- _Exercise goal_: Copy out exactly the lines spanning the line with "Task: Open the 한국어사이트 menu" to the line with "Task: Switch sales period to Год", inclusive, from the data underneath, with no pictures.

Screenshot grounding data:
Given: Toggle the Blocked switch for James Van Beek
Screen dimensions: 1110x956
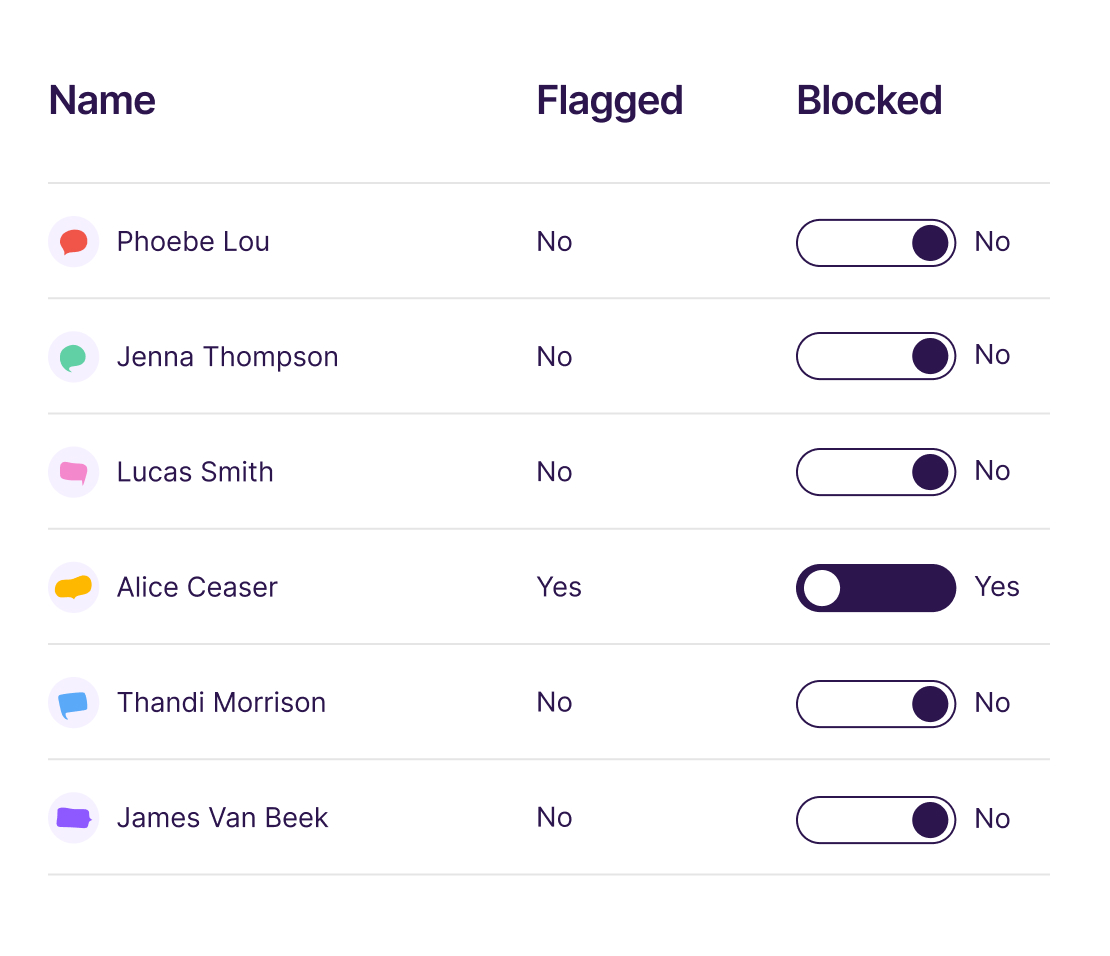Looking at the screenshot, I should pyautogui.click(x=876, y=820).
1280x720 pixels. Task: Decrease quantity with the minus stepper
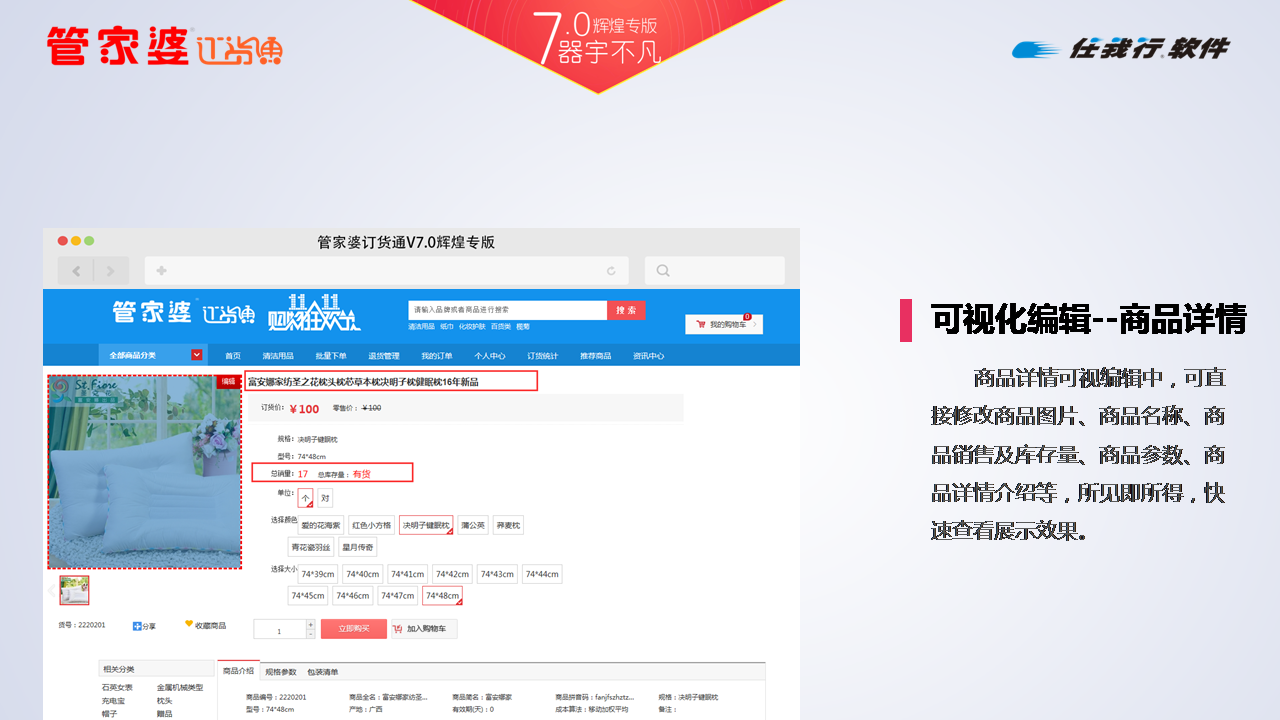pyautogui.click(x=310, y=634)
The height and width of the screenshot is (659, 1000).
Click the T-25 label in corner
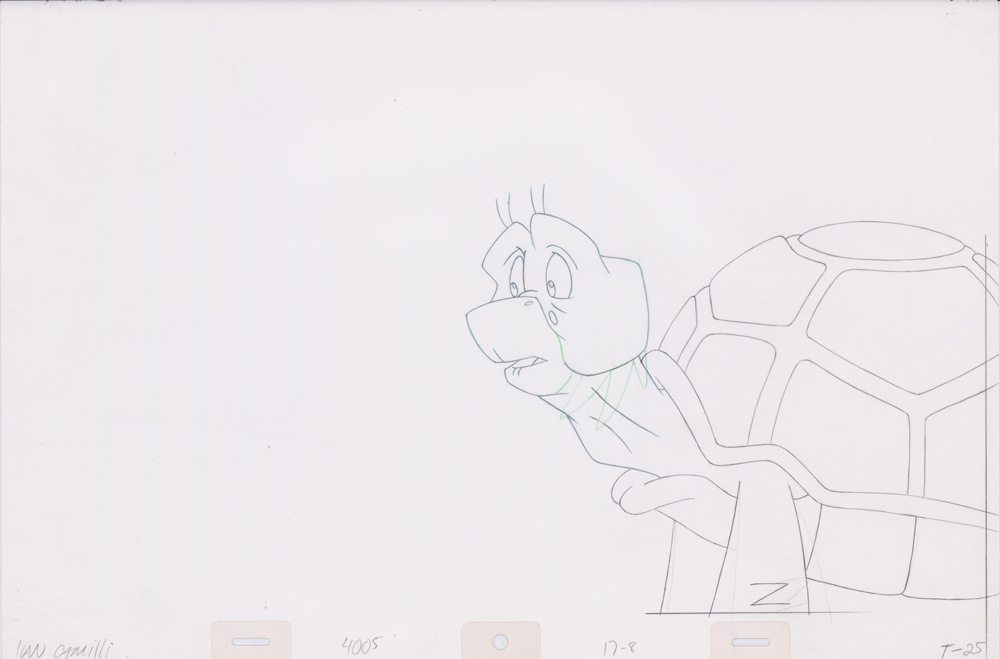[967, 647]
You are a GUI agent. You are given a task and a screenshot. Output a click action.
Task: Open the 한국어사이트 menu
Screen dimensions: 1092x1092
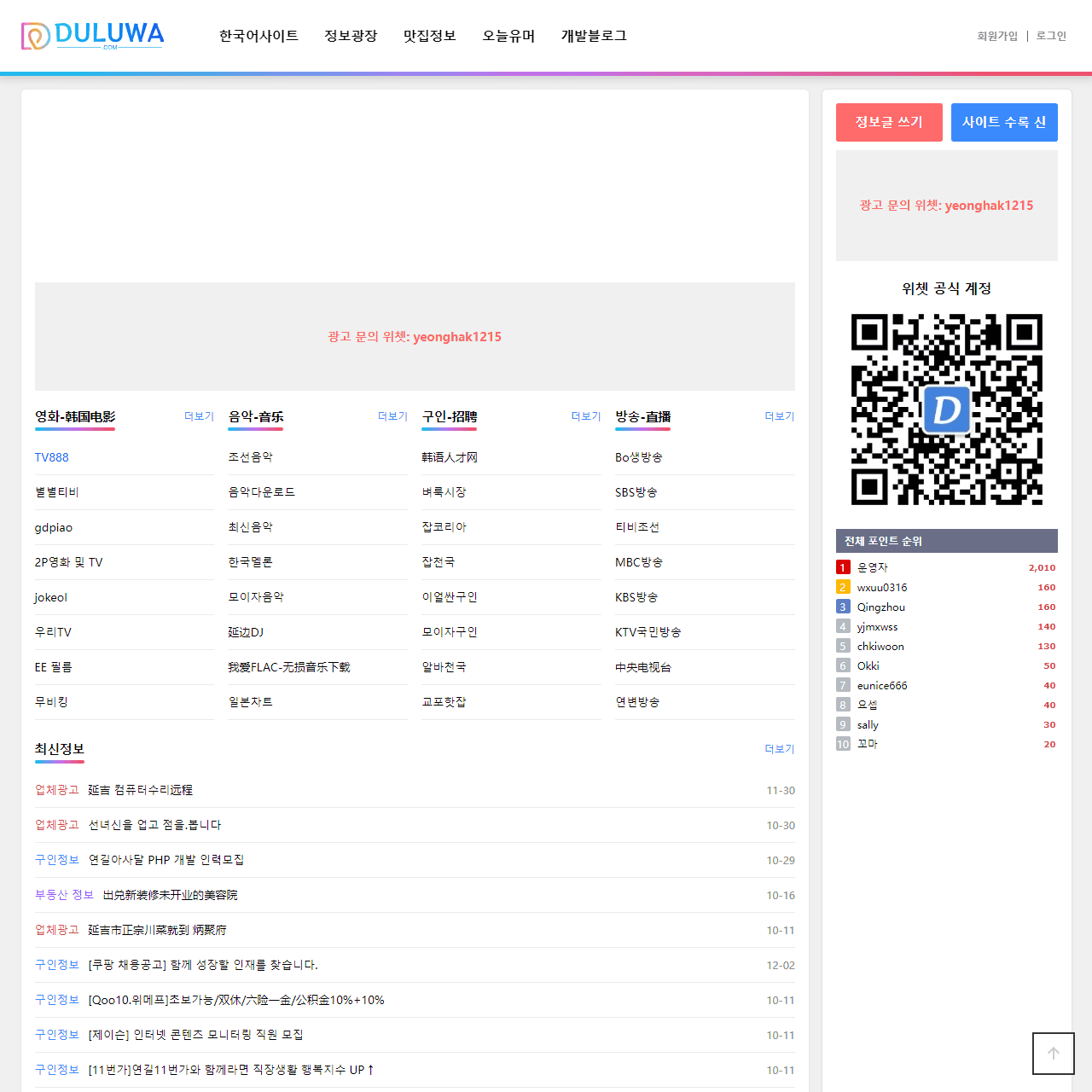(x=258, y=36)
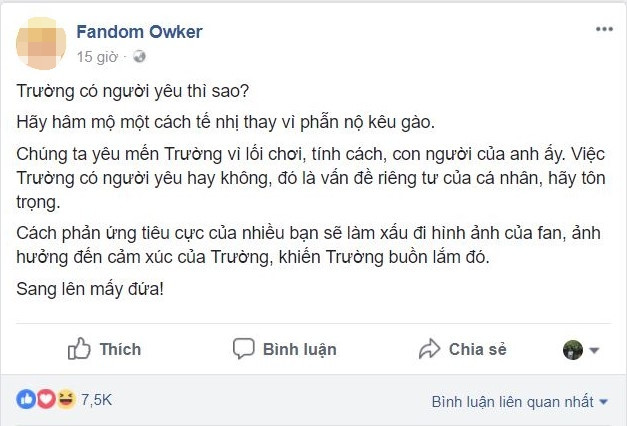Share the post using Chia sẻ
Image resolution: width=627 pixels, height=426 pixels.
point(462,349)
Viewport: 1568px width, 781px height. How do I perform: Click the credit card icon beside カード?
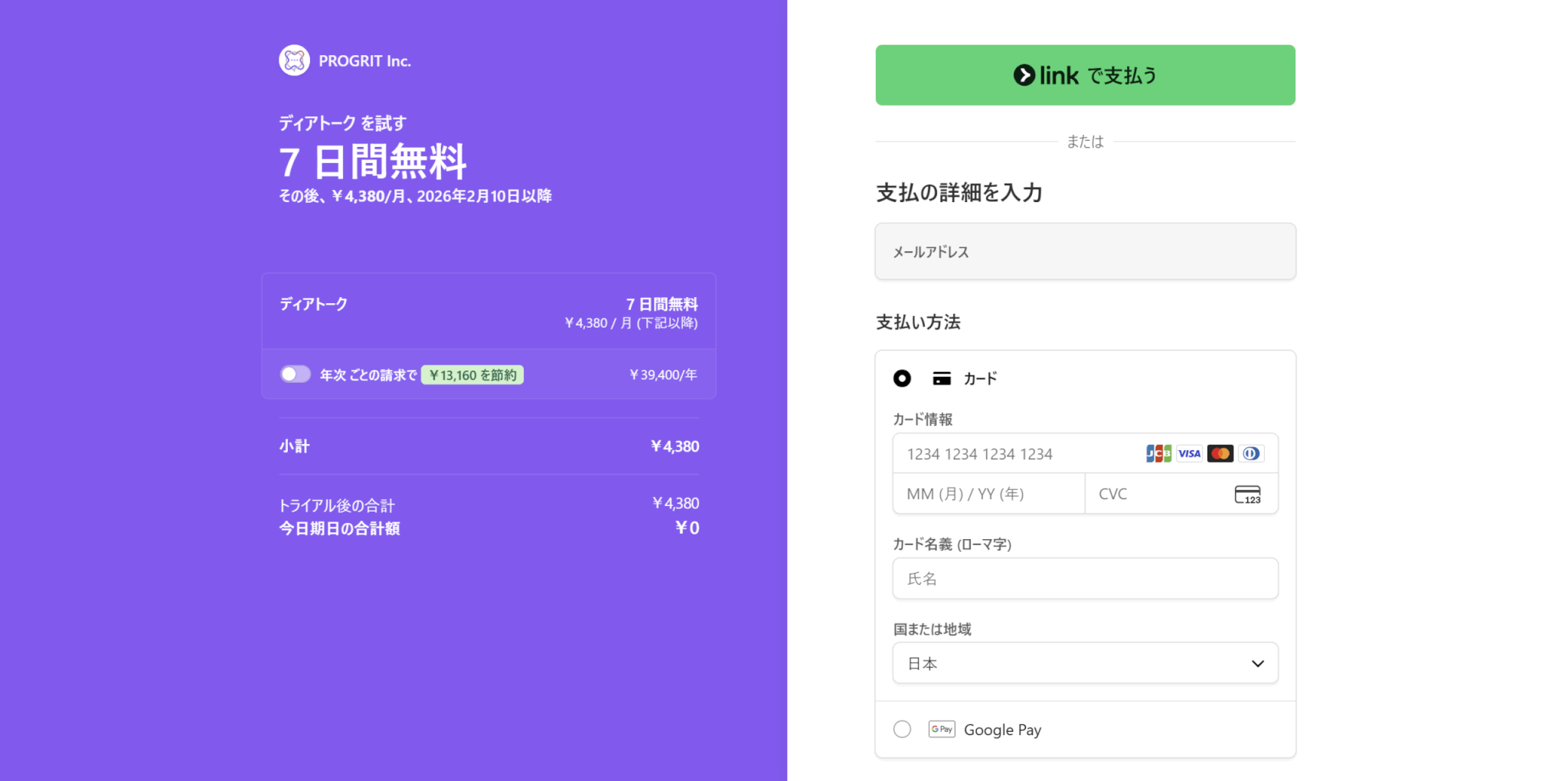[x=942, y=378]
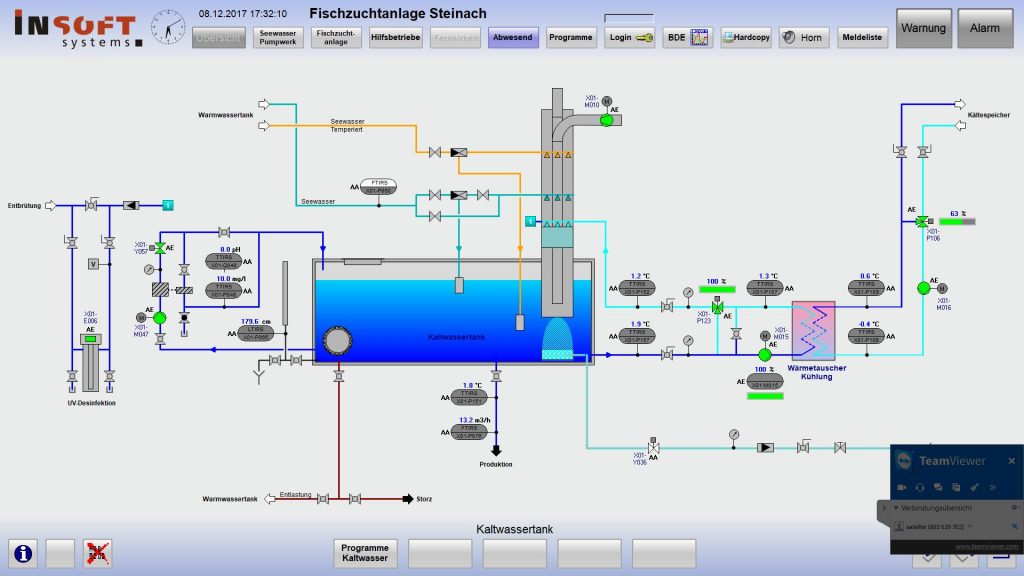Open the TeamViewer video camera icon
Viewport: 1024px width, 576px height.
tap(902, 487)
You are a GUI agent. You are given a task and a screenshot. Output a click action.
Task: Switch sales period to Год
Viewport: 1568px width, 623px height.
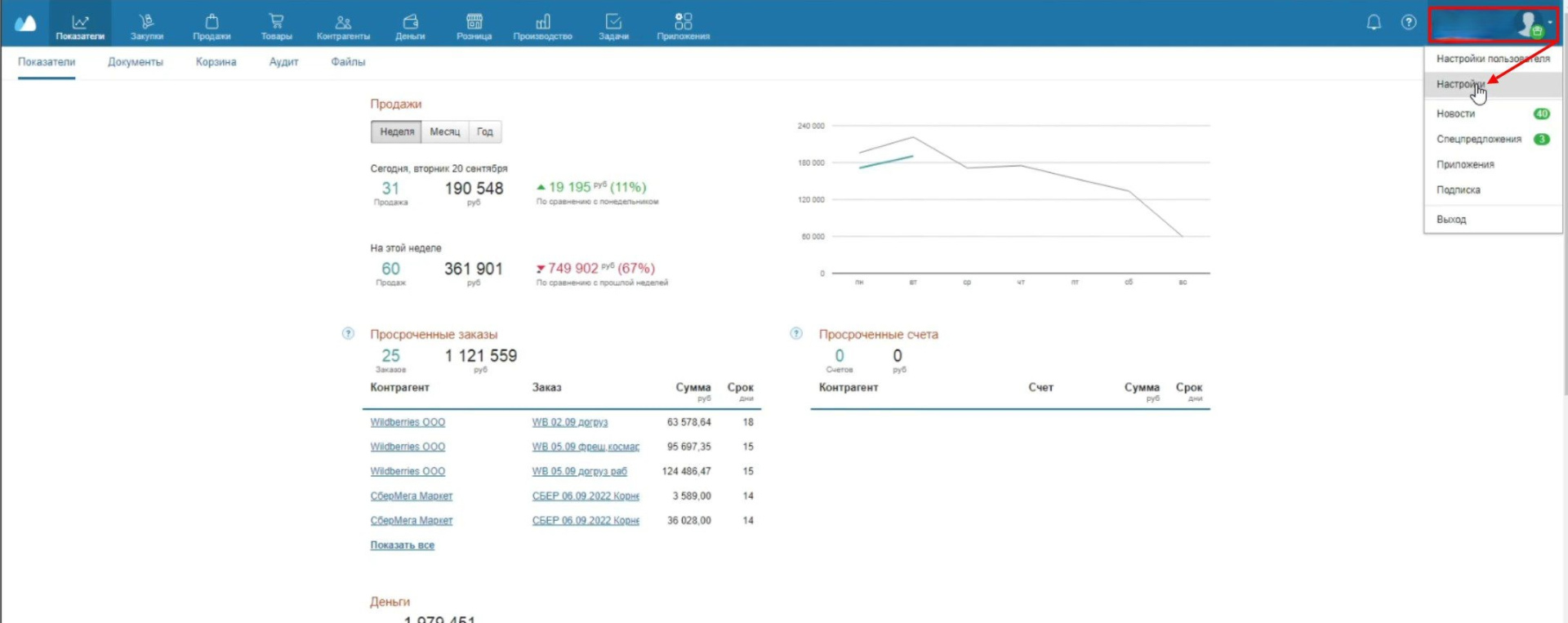(485, 131)
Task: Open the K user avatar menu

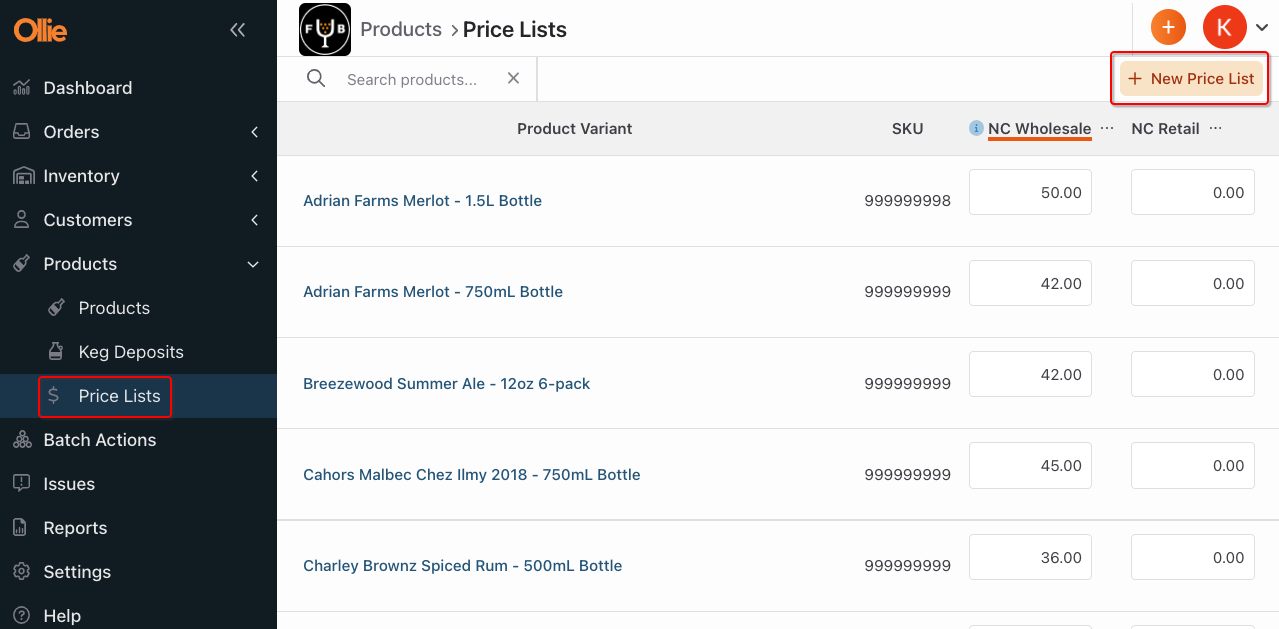Action: tap(1224, 27)

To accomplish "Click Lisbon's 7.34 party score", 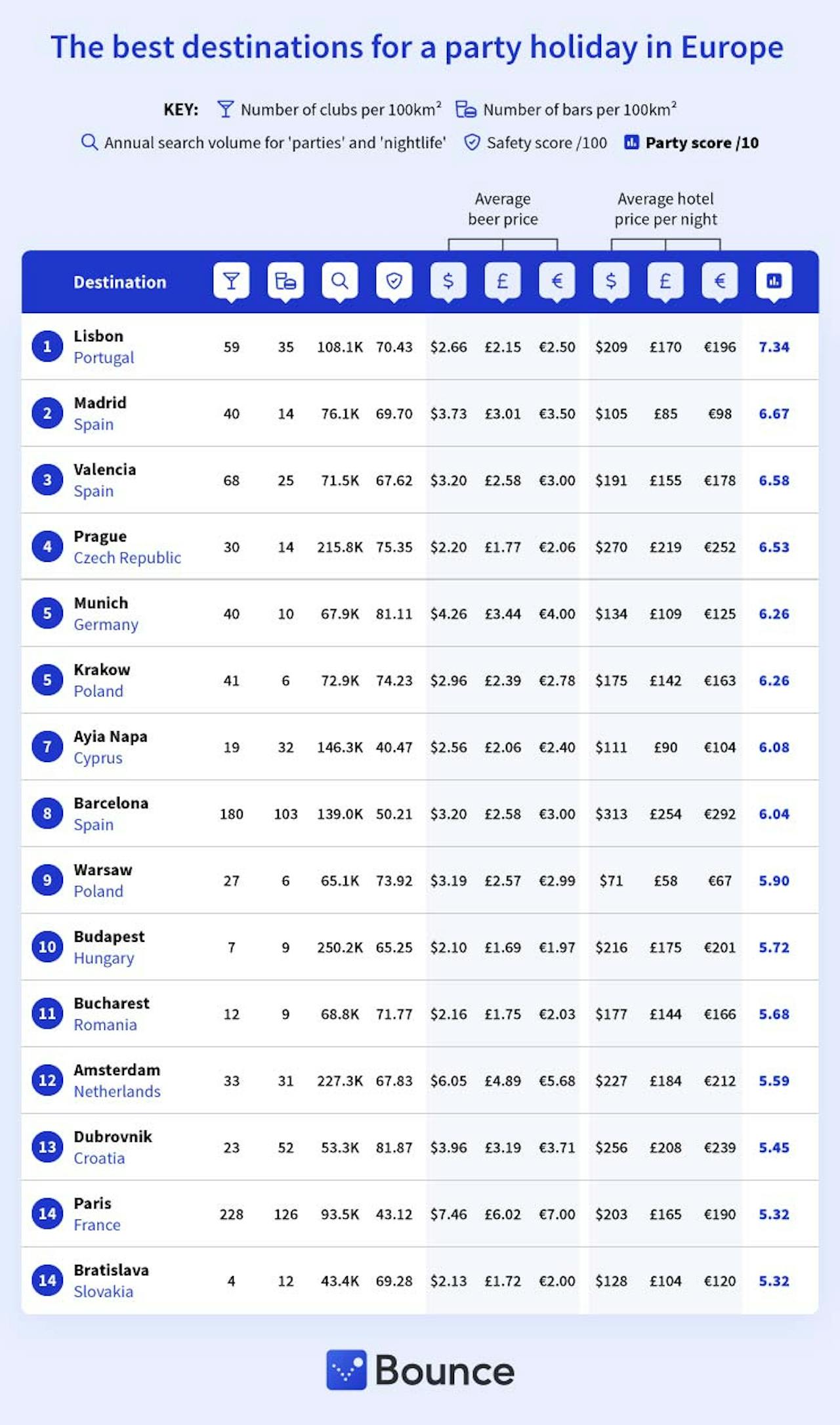I will coord(774,347).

- _Task answer_:
Task: Open the 한국어사이트 menu
Screen dimensions: 1092x1092
(x=258, y=36)
Share the post using Chia sẻ
Image resolution: width=627 pixels, height=426 pixels.
point(462,349)
Viewport: 1568px width, 781px height. How do I perform: Click the credit card icon beside カード?
[x=942, y=378]
Open the TeamViewer video camera icon
Viewport: 1024px width, 576px height.
tap(902, 487)
You are a GUI agent. You are given a task and a screenshot. Output a click action.
Task: Switch sales period to Год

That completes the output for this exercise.